══ DATA FOR THE TASK
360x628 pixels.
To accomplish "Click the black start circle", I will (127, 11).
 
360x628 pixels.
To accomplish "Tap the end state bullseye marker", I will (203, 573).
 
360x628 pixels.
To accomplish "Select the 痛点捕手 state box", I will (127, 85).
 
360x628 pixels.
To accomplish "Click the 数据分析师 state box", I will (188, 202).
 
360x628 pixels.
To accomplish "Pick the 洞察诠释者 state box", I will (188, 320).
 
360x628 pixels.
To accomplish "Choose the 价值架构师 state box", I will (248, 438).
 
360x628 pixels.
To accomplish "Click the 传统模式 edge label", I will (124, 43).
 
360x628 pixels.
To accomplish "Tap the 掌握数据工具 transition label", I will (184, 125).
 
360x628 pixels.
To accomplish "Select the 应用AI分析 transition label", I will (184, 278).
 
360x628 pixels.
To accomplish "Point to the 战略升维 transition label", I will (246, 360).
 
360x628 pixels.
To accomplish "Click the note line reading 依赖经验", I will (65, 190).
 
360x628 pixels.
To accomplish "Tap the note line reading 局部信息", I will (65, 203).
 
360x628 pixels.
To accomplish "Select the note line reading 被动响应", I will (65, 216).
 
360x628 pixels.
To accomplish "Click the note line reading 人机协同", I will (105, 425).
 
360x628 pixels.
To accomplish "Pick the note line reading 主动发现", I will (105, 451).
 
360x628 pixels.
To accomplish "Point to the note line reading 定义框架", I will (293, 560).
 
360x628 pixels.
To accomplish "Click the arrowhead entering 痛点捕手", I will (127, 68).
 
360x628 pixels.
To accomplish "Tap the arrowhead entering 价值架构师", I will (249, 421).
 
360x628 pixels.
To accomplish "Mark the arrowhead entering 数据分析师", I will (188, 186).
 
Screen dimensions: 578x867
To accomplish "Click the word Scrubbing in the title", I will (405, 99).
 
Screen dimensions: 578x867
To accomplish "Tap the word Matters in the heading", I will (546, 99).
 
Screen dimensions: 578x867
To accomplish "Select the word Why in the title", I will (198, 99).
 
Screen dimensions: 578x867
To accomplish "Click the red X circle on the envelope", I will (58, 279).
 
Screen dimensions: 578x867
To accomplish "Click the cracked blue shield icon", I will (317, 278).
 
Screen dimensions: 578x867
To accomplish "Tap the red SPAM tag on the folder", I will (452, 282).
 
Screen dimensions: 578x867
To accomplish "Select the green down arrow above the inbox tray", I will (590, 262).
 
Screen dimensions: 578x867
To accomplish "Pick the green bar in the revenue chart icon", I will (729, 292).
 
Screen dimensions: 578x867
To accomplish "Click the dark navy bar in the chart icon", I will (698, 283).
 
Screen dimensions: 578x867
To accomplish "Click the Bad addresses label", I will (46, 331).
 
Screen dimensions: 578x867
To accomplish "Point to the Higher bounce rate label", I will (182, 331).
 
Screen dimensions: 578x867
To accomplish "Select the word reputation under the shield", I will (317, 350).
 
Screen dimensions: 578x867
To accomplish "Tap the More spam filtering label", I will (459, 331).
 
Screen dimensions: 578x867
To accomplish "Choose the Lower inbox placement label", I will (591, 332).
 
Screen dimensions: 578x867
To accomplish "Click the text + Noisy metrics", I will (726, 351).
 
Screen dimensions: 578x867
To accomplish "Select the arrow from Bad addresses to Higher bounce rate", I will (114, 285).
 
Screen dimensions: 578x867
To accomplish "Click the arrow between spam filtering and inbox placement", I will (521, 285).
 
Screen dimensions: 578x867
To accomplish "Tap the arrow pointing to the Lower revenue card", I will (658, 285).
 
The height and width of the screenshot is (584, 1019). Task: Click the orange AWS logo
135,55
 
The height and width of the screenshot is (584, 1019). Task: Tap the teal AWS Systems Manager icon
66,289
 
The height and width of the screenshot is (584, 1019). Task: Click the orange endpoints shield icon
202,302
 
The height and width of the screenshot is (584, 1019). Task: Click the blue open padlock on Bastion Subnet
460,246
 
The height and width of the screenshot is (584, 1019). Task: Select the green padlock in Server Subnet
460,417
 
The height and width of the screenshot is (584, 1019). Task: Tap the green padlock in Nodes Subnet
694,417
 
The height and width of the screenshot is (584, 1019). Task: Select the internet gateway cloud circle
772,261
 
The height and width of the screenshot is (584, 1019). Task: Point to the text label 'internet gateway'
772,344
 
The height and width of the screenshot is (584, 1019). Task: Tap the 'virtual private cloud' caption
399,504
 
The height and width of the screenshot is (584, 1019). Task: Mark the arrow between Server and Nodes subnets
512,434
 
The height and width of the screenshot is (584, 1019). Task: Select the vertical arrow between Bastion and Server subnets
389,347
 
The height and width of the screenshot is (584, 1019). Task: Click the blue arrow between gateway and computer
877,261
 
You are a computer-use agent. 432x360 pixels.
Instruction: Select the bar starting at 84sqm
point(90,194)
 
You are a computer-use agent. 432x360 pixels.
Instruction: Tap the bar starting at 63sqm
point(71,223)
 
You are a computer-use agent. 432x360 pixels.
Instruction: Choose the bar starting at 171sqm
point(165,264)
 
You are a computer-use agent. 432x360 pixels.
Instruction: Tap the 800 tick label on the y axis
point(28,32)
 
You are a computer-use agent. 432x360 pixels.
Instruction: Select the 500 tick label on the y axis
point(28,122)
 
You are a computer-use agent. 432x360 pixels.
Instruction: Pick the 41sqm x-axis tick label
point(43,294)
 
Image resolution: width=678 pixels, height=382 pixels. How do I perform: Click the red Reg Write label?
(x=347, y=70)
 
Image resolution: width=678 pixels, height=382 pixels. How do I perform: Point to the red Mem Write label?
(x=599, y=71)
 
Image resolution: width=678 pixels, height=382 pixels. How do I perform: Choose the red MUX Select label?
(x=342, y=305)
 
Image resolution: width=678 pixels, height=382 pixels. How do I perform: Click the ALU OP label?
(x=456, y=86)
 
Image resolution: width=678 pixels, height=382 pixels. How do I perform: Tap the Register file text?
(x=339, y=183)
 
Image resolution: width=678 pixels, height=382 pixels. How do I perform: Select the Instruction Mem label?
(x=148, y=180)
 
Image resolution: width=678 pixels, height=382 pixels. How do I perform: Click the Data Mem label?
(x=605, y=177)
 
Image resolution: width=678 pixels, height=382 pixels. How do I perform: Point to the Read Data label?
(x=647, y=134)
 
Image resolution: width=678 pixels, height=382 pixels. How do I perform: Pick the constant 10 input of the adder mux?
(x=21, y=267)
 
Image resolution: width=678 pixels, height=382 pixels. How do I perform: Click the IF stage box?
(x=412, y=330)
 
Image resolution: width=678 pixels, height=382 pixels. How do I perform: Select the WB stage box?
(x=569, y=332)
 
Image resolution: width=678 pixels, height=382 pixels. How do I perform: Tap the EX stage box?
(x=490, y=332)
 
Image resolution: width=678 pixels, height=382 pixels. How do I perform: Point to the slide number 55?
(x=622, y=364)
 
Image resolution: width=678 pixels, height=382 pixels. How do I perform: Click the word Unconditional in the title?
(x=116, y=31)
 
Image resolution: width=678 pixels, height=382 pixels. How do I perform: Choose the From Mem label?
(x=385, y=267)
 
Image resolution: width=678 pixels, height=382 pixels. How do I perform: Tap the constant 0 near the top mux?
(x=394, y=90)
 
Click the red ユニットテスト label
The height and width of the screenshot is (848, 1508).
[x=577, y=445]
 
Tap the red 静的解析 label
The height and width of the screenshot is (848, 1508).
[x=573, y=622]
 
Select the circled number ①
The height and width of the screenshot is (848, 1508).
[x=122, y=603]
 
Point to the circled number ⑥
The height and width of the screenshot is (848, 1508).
════
* **DIRECTIONS FOR THIS TASK**
Can you output the data above verbatim, starting with its very first line and stopping after the line that contains "will (198, 99).", with both of those lines included?

* **EXERCISE OUTPUT**
360x628 pixels.
To accomplish "Click the black start circle", I will (127, 11).
 
360x628 pixels.
To accomplish "Tap the end state bullseye marker", I will (203, 573).
 
360x628 pixels.
To accomplish "Select the 痛点捕手 state box", I will (127, 85).
 
360x628 pixels.
To accomplish "Click the 数据分析师 state box", I will (188, 202).
 
360x628 pixels.
To accomplish "Pick the 洞察诠释者 state box", I will (188, 320).
 
360x628 pixels.
To accomplish "Choose the 价值架构师 state box", I will (248, 438).
 
360x628 pixels.
To accomplish "Click the 传统模式 edge label", I will (124, 43).
 
360x628 pixels.
To accomplish "Tap the 掌握数据工具 transition label", I will (184, 125).
 
360x628 pixels.
To accomplish "Select the 应用AI分析 transition label", I will (184, 278).
 
360x628 pixels.
To accomplish "Point to the 战略升维 transition label", I will (246, 360).
 
360x628 pixels.
To accomplish "Click the note line reading 依赖经验", I will (65, 190).
 
360x628 pixels.
To accomplish "Tap the note line reading 局部信息", I will (65, 203).
 
360x628 pixels.
To accomplish "Select the note line reading 被动响应", I will (65, 216).
 
360x628 pixels.
To accomplish "Click the note line reading 人机协同", I will (105, 425).
 
360x628 pixels.
To accomplish "Pick the note line reading 主动发现", I will (105, 451).
 
360x628 pixels.
To accomplish "Point to the note line reading 定义框架", I will (293, 560).
 
360x628 pixels.
To accomplish "Click the arrowhead entering 痛点捕手", I will (127, 68).
 
360x628 pixels.
To accomplish "Tap the arrowhead entering 价值架构师", I will (249, 421).
 
360x628 pixels.
To accomplish "Mark the arrowhead entering 数据分析师", I will (188, 186).
 
Screen dimensions: 578x867
To accomplish "Click the word Scrubbing in the title", I will (405, 99).
 
Screen dimensions: 578x867
To accomplish "Tap the word Matters in the heading", I will (546, 99).
 
Screen dimensions: 578x867
To accomplish "Select the word Why in the title", I will (198, 99).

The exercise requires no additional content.